Bottom shelf, from left to right:
- 101 Salary Secrets – because of my frequent blog posts about the HR side of database administration, I get a lot of questions on the salary topic. This book crams a lot of info into a tiny package.
- The Stand – epic work by Stephen King that really captured my apocalyptic imagination. I’ve read almost everything King wrote, but I keep going back to reread The Stand.
- A Heartbreaking Work of Staggering Genius – my sister gave me this a few years ago and said it reminded her of me. I still haven’t finished it, but I love it.
- So You Wanna Be a Rock & Roll Star – by the drummer of Semisonic, a flash-in-the-pan band I really liked. Great book, too – reminds you that fame is fleeting.
- The Art of War – by Sun Tzu, translated by Samuel Griffith. I use lessons from this book at least once a week, and this would be the other of the two Brent-making-books.

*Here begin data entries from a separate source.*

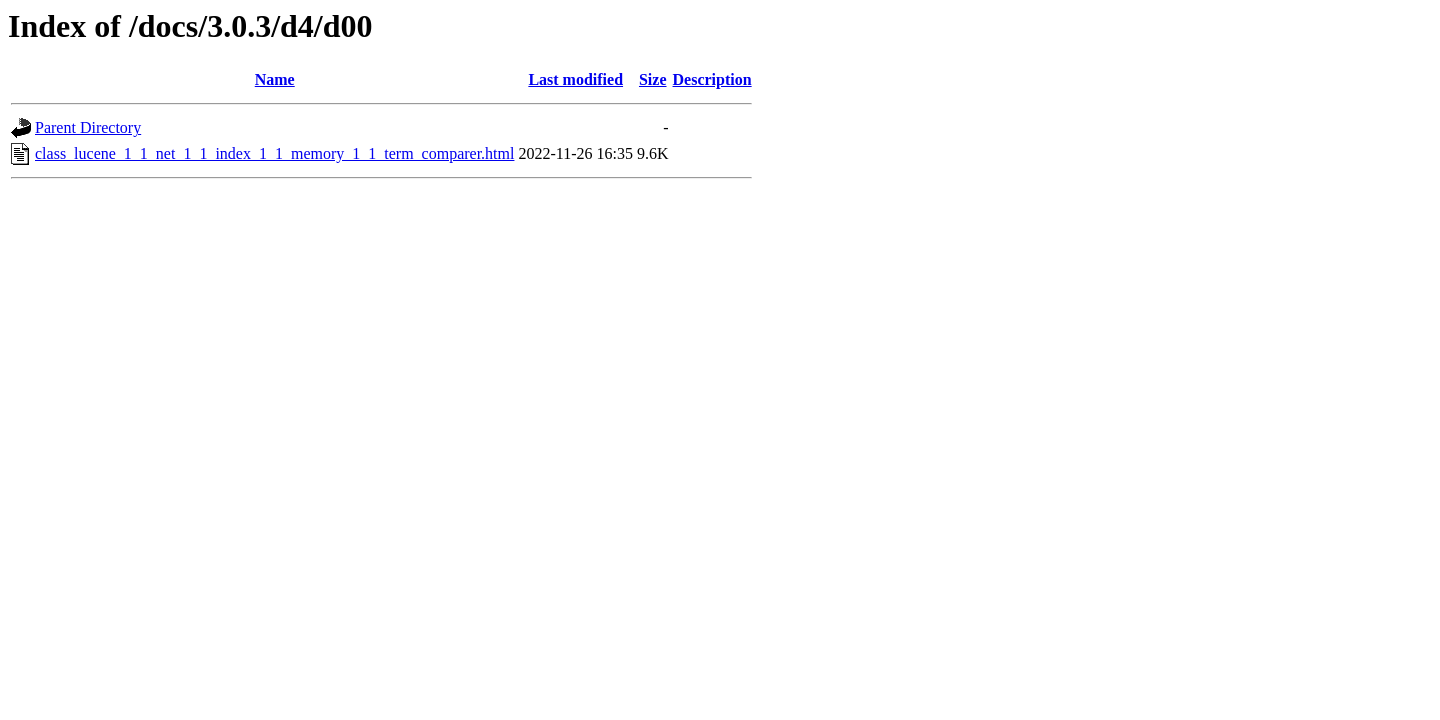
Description (712, 79)
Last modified (575, 79)
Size (653, 79)
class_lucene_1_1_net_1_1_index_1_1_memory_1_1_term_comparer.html (274, 153)
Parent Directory (88, 127)
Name (275, 79)
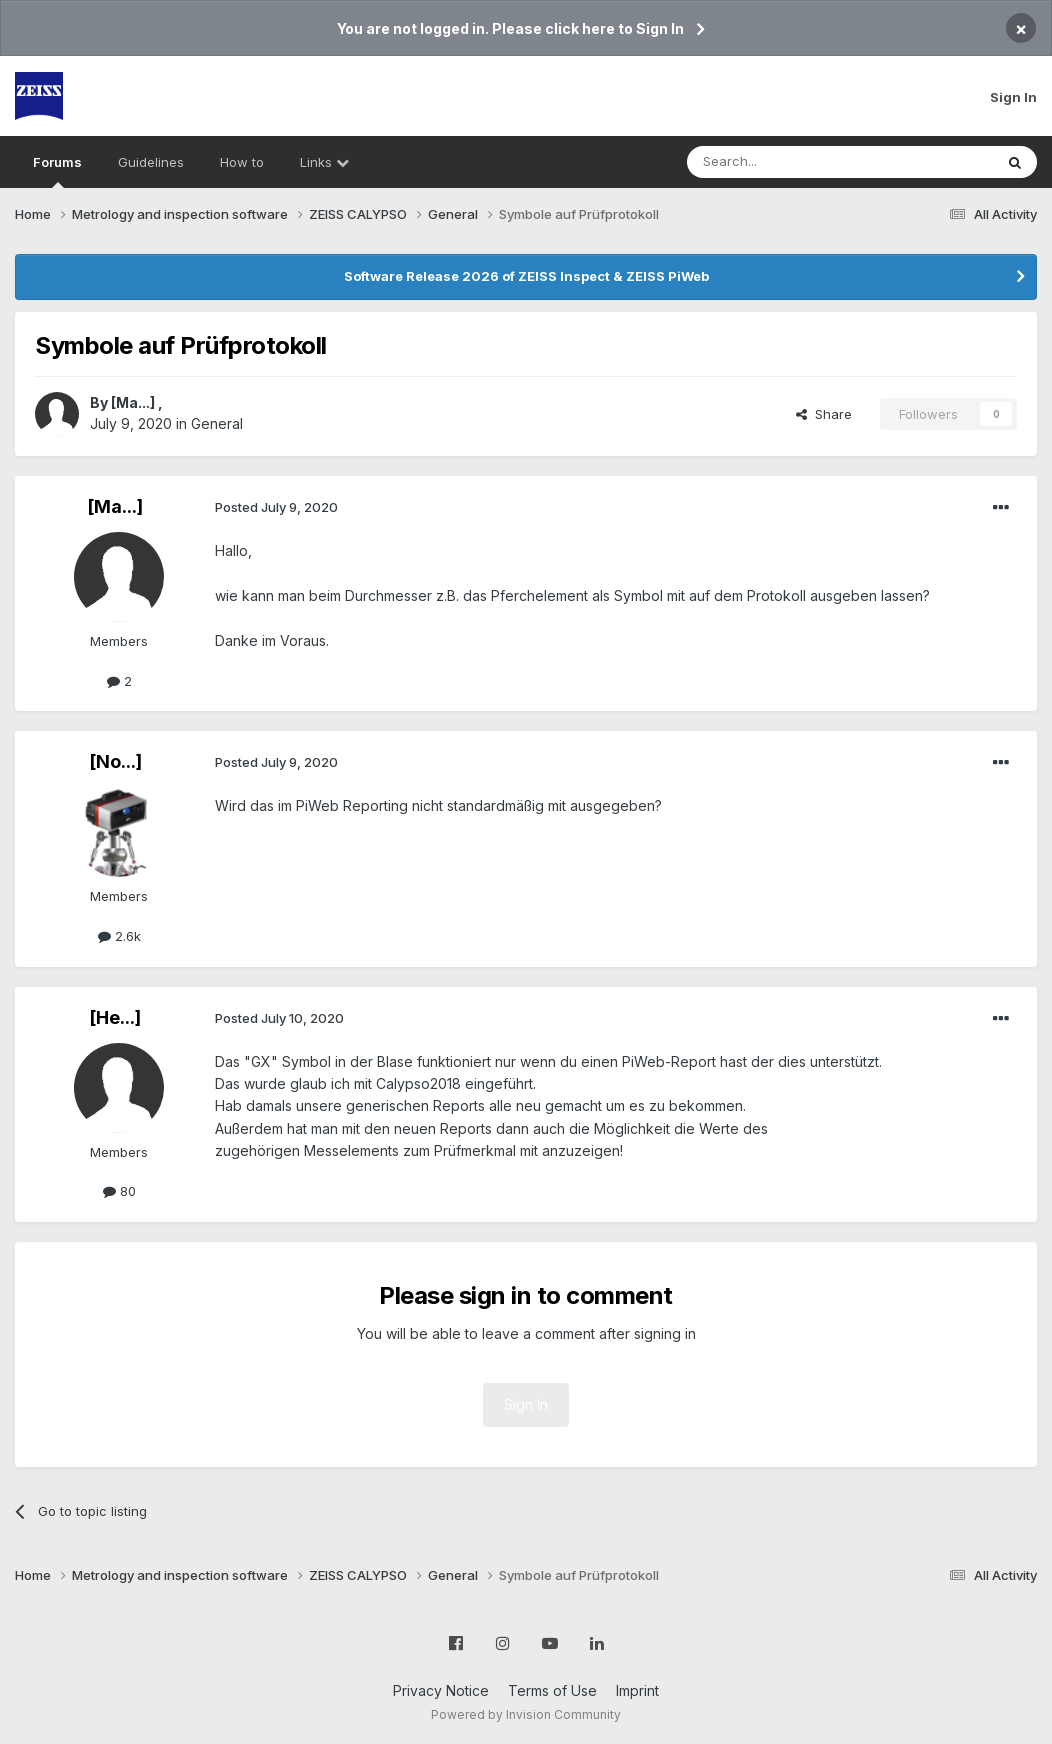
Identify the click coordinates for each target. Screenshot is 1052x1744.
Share (824, 414)
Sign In (1013, 97)
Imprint (637, 1690)
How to (242, 162)
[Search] (789, 162)
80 (119, 1191)
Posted (276, 507)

- Elements of Style – trying to improve my word skillz.
- Getting Things Done – awesome productivity book.
- Pygmy – by the author of Fight Club. Couldn’t resist the cover and the author’s resume, and stashed this away for my next cruise.

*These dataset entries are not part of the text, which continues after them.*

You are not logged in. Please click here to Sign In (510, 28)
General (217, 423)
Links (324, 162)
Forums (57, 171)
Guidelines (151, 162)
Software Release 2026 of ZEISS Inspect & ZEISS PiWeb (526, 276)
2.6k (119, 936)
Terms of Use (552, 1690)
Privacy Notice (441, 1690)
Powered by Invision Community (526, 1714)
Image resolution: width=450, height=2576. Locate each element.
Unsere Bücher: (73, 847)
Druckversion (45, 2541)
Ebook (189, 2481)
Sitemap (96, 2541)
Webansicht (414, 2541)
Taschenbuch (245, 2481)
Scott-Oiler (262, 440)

- The Whuffie Factor – everything you need to know about the way the world will work five years from now. The job market is already changing, and this book isn’t just for businesses. It’s for IT people too.
- Unorthodox Strategies from the Art of War – the problem with picking up The Art of War is that it can be cryptic and tough to imagine as relevant to our daily corporate lives. Sawyer helped me get into The Art of War for the first time.
- Financial Peace – I declared bankruptcy back in 1996, and I had one hell of a tough time figuring out how to manage my finances. Dave Ramsey’s book gave me the answers, and I’ve been really happy ever since. The advice ain’t easy to implement, but the really good things in life take hard work.
- I Am America (And So Can You) – I really believed my first book would be something like Stephen Colbert’s, a big package of hilariously strung-together falsehoods. Maybe it’ll be my second. Books like this call to me because there’s none of that fact-checking crap.
- Talent Is Never Enough – it’s pop psychology motivational crap, but it’s right. (Note: it has come to my attention that this book is not in the bookshelf photo. That’s because it’s currently in my bathroom – I rotate books through there regularly. Probably too much information, but somebody’s going to notice. Just so you’ve got proof that I own it, I’ve taken a picture of myself with the book before.)
- Wikinomics: How Mass Collaboration Changes Everything – you can’t believe everything you read, especially in this book. It’s filled with dot-com companies that were destined to be The Next Big Thing, and now half of them have gone belly-up. Good read though.
- The Non-Runner’s Marathon Trainer – you can judge this book by the cover. I’d never done any running before picking up this book, and it got me to my first 18-mile run. It teaches you everything you need to know to train for a marathon – and I mean everything.
- The Ultimate Hitchhiker’s Guide – most geeks probably read this in high school, then discarded it. I reread parts of it periodically to remind myself of the kind of writing I strive for.
- Tax Savvy for Small Business – I started an LLC last year and I keep kicking myself for not doing it sooner. Unbelievable tax paybacks.
Now, having seen my oddball bookshelf, are there any books you’d recommend to me or the readers?